Word for word, reproduce the listing that follows, excluding any pictures it contains.

Input data:
________________________
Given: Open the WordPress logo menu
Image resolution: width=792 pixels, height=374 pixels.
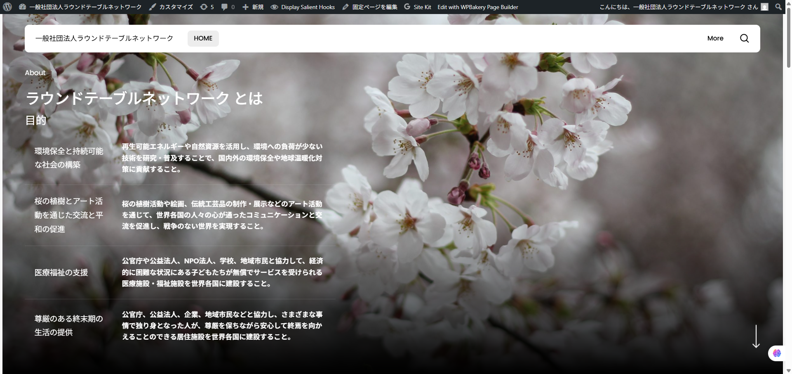Looking at the screenshot, I should 7,7.
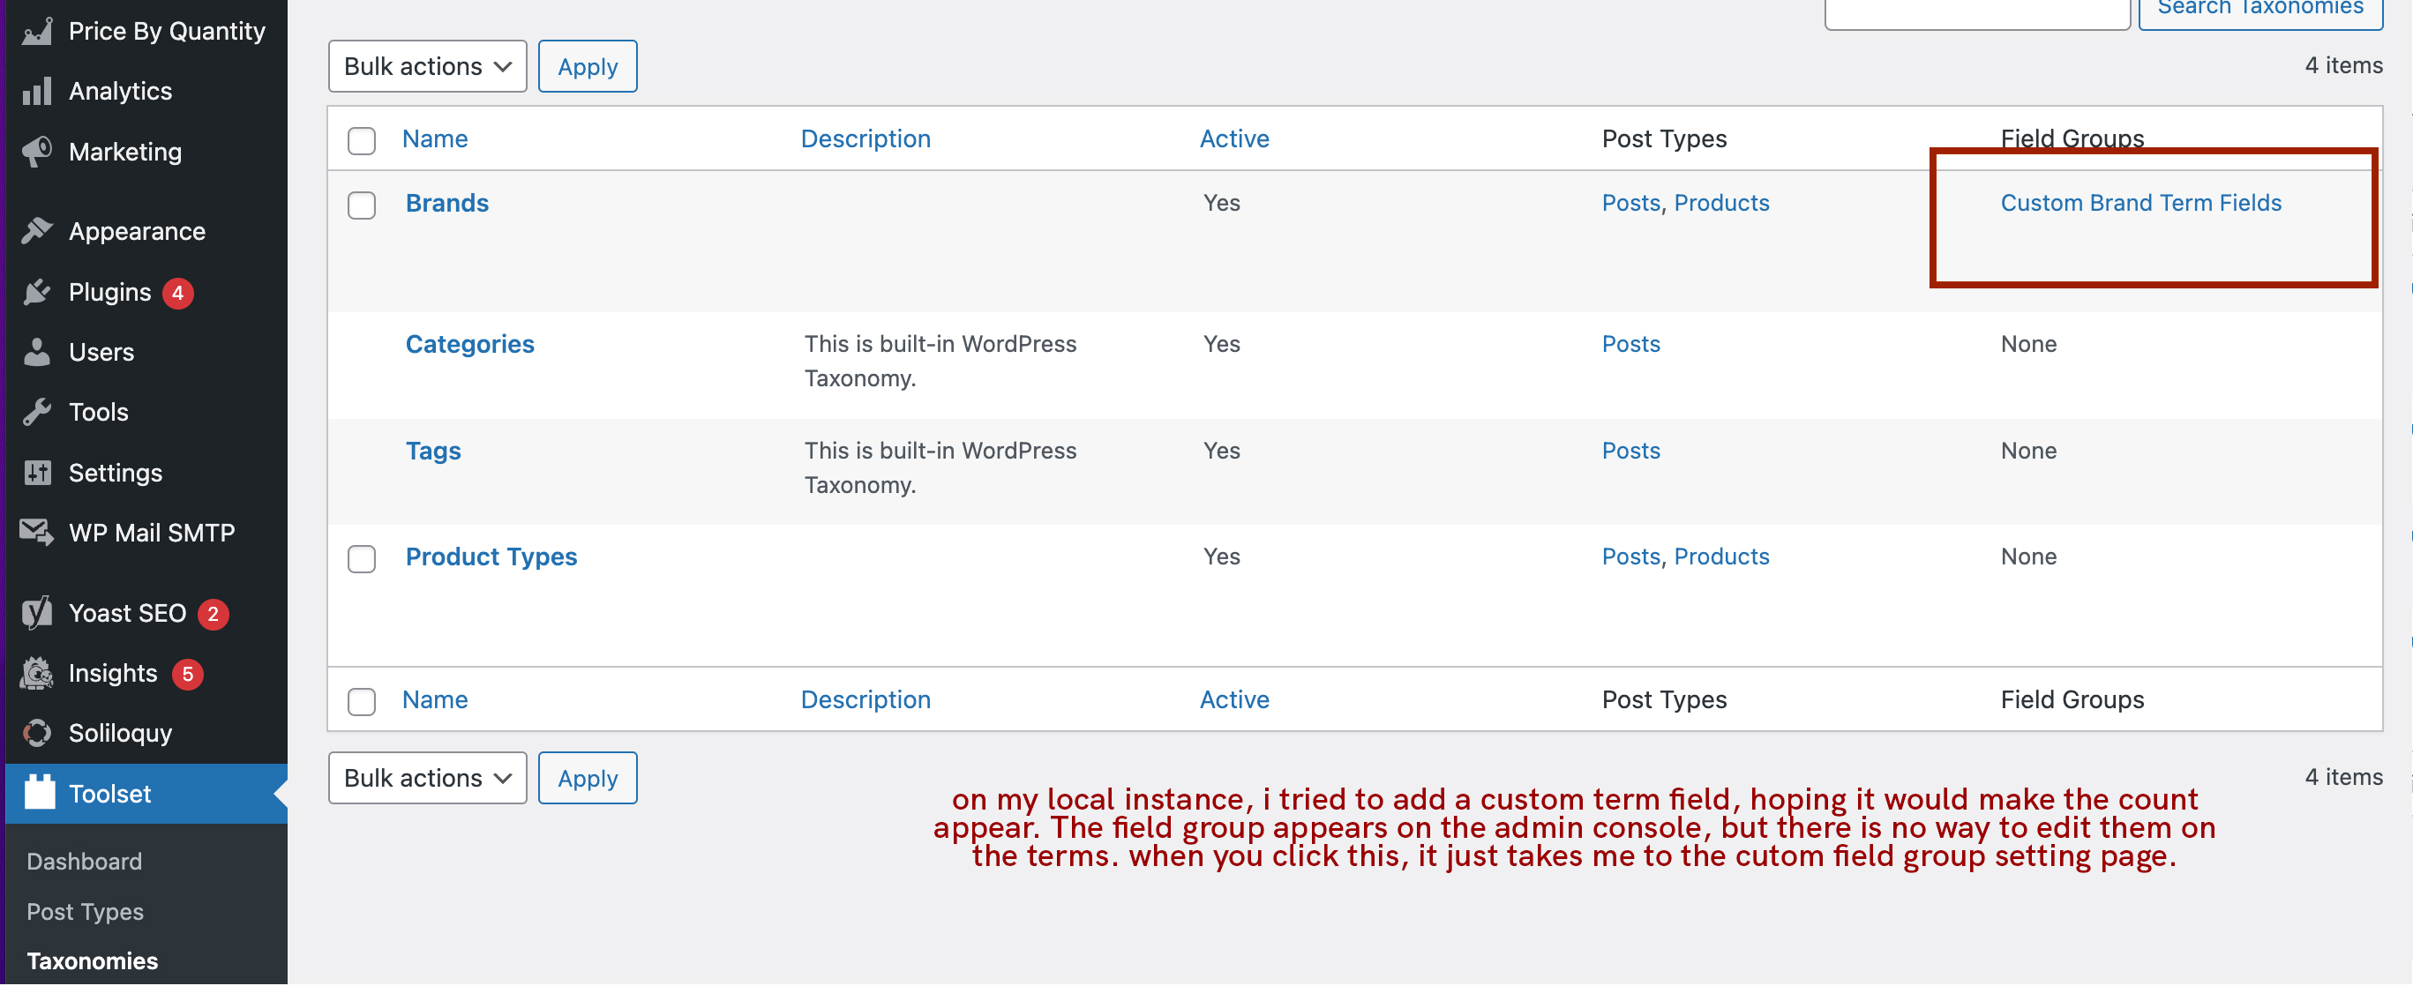Click the WP Mail SMTP envelope icon
Screen dimensions: 2413x986
coord(37,533)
________________________
Answer box:
Given: Open the WordPress logo menu
Image resolution: width=792 pixels, height=374 pixels.
Looking at the screenshot, I should 7,7.
Click the WP Mail SMTP envelope icon
Screen dimensions: 2413x986
coord(37,533)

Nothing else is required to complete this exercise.